Match the word "devenir". Return each line of the data below where it appears.

......

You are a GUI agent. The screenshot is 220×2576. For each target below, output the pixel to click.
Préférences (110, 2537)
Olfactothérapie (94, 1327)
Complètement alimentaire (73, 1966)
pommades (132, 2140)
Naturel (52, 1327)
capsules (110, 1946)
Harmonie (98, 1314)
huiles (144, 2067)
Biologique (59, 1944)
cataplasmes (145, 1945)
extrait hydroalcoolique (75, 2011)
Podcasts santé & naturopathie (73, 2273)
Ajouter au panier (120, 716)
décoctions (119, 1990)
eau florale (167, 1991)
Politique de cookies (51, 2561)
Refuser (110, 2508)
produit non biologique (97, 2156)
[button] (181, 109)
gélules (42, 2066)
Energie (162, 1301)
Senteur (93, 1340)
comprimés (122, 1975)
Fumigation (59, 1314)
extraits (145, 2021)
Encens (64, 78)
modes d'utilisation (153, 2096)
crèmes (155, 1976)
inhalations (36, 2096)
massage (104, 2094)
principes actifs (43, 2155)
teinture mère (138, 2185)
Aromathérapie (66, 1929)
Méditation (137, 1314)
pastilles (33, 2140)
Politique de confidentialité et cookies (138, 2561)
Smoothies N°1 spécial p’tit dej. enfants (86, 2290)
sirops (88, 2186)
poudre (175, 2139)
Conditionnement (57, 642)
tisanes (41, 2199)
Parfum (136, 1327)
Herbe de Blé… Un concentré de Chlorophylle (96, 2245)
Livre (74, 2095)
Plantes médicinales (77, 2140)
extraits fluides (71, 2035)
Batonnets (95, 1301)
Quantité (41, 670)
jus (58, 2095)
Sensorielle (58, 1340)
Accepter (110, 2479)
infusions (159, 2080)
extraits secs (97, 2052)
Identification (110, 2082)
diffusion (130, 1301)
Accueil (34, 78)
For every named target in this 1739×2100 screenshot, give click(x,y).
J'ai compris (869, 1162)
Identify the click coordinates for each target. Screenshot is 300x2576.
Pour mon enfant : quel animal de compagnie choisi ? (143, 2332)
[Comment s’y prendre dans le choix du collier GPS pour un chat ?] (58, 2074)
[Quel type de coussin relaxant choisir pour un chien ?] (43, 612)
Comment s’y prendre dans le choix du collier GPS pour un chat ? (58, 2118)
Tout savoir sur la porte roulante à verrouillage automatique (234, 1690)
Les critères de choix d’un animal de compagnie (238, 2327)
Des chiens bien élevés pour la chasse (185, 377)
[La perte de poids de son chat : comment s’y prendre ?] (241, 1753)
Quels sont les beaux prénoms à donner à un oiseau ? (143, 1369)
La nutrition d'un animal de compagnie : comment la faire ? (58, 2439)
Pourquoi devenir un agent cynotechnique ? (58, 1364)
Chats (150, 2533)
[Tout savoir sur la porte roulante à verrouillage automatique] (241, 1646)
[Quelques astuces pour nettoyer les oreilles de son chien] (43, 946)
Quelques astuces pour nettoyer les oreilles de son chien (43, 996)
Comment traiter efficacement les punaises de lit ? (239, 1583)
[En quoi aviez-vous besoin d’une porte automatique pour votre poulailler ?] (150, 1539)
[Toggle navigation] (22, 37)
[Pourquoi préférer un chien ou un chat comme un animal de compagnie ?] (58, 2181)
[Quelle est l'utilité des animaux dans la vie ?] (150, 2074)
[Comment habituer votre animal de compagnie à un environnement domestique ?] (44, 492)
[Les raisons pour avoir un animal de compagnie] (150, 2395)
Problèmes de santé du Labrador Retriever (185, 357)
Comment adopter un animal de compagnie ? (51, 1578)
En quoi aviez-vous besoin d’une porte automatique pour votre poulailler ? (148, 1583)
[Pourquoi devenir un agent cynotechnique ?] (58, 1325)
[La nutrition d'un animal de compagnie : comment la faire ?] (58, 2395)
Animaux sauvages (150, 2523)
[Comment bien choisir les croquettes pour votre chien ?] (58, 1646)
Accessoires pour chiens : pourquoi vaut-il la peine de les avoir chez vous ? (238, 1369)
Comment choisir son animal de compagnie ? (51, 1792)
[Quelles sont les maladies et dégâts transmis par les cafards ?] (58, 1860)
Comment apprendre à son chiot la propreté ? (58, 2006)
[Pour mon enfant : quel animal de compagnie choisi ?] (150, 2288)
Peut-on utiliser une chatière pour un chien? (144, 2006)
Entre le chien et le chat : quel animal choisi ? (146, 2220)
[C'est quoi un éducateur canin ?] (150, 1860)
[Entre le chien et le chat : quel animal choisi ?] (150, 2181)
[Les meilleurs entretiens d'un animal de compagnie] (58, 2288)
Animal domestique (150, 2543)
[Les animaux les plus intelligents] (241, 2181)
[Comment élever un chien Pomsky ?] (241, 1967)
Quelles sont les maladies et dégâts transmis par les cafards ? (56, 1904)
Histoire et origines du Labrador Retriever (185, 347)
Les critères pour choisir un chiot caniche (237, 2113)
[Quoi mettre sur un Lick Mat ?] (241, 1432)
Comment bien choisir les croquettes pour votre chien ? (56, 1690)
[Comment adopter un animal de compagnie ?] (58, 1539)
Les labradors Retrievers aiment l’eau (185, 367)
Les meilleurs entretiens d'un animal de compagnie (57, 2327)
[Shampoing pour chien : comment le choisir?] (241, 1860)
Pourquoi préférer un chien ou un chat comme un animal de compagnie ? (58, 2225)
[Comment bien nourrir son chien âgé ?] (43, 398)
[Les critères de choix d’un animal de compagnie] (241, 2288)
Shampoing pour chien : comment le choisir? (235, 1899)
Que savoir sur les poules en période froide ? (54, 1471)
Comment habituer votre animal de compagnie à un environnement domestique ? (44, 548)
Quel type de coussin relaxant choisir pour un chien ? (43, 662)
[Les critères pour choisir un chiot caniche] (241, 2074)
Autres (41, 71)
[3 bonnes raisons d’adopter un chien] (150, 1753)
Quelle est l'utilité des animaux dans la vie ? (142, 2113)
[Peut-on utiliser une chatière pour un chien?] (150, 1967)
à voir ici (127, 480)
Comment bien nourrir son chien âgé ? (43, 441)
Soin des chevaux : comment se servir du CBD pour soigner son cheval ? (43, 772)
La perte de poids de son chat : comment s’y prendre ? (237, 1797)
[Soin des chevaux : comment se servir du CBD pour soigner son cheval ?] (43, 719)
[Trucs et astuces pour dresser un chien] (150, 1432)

......

* [Answer to this exercise]:
Pourquoi devenir un agent cynotechnique ? (58, 1364)
[Pourquoi devenir un agent cynotechnique ?] (58, 1325)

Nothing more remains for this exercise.